The computer and printer maker sees advances in servers, PCs and notebooks but is cautious about claiming victory over the downturn.

HP is seeing an increase in sales of its enterprise products, but is more guarded than its Silicon Valley-based brethren when it comes to announcing the end to the downturn.

The Palo Alto, Calif.-based computer and printer maker reported financial results for its second fiscal quarter, including record revenue of $20.1 billion, an increase of 12 percent year-over-year. The number is the highest in quarterly revenue for the first time in its history.

Net income jumped by 34 percent to $884 million (29 cents per share), compared to $659 million (22 cents per share) during the same, year-ago quarter. On a case-by-case basis, the company said revenue in Personal Systems grew 17 percent year-over-year; HP Services grew 15 percent; Imaging and Printing grew 11 percent; Enterprise Storage and Servers grew 8 percent; Software grew 23 percent.

Chairman and CEO Carly Fiorina said HP's success in the last three months was due to record revenue in PCs, enterprise hardware, software, services and imaging and printing.

"HP delivered a strong quarter with solid revenue gains and continued profitability across the portfolio. These results demonstrate that we are winning and growing across the portfolio in an intensely competitive market," Fiorina said in a statement.

Regionally, HP is doing well. Sales in the Americas grew 4 percent to $8.4 billion; Europe grew 17 percent to $8.3 billion; Asia Pacific grew 22 percent to $2.4 billion; and Japan grew 21 percent to $967 million.

But Fiorina remained cautious, suggesting that competition from IBM, Dell, and Sun Microsystems is a force to be acknowledged along with the strength of the recent sales.

"Customers are willing to buy, but are discriminating when it comes to pricing," Fiorina said during a conference call to investors. "We are holding our own despite the rhetoric and we're more focused than ever in leading in the market."

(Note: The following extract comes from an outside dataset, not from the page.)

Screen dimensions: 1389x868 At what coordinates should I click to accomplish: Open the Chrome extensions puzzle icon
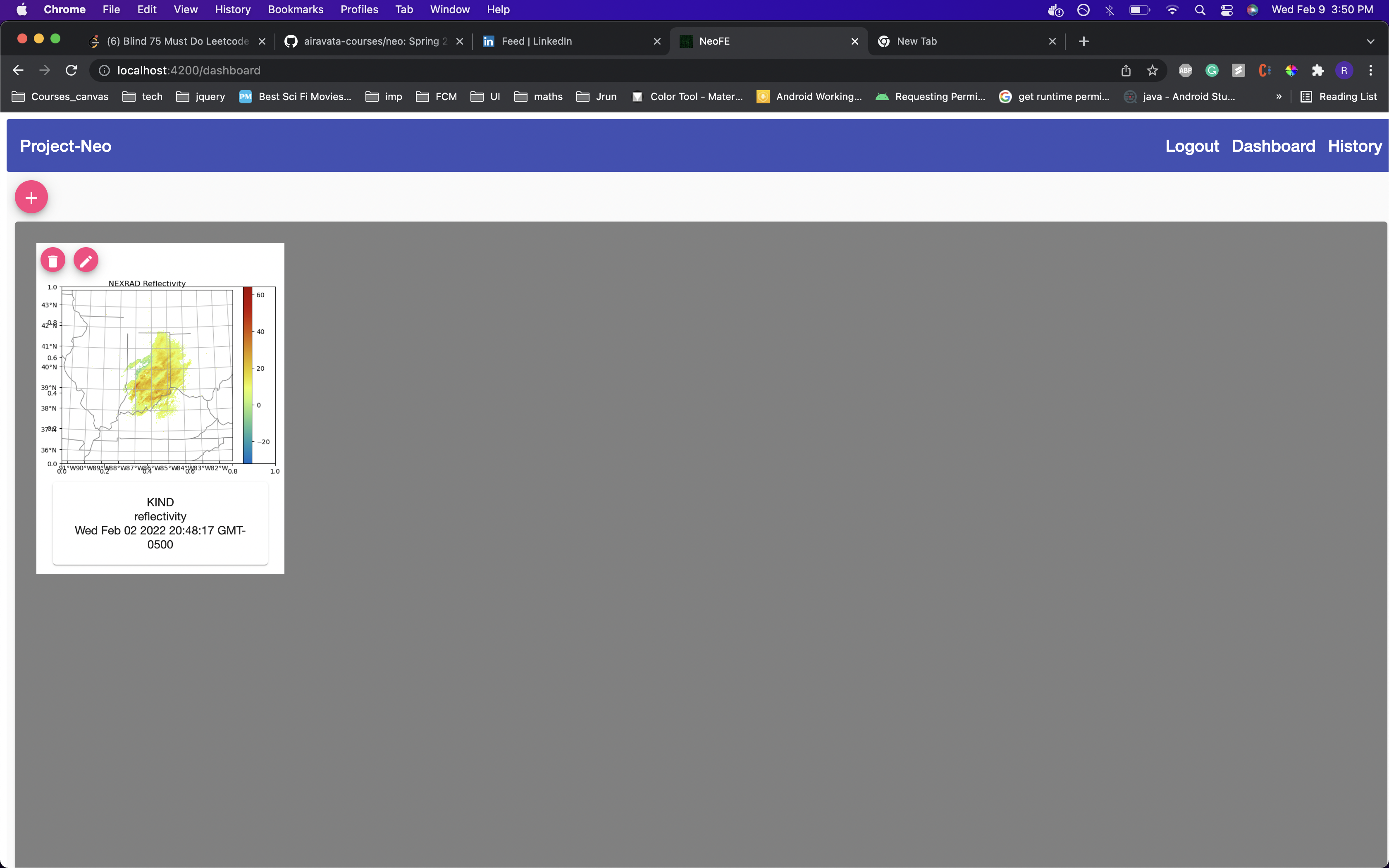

Part of the problem, according to Fiorina, is the software part of HP's "Adaptive Enterprise" utility computing/visualization/provisioning strategy. The company said seven acquisitions since July 2003 resulted in an operating loss of $49 million for the quarter. The other earnings sapper, HP said, is an agreement by its Canadian subsidiary to settle a contract dispute and reimburse the Government of Canada USD$105 million.

By comparison, Fiorina's contemporaries including Michael Dell, Cisco's John Chambers, IBM's Sam Palmisano and Intel's Craig Barrett have not only recorded record profits in the last three months, but all four men said their outlook for the near-term at least was very favorable.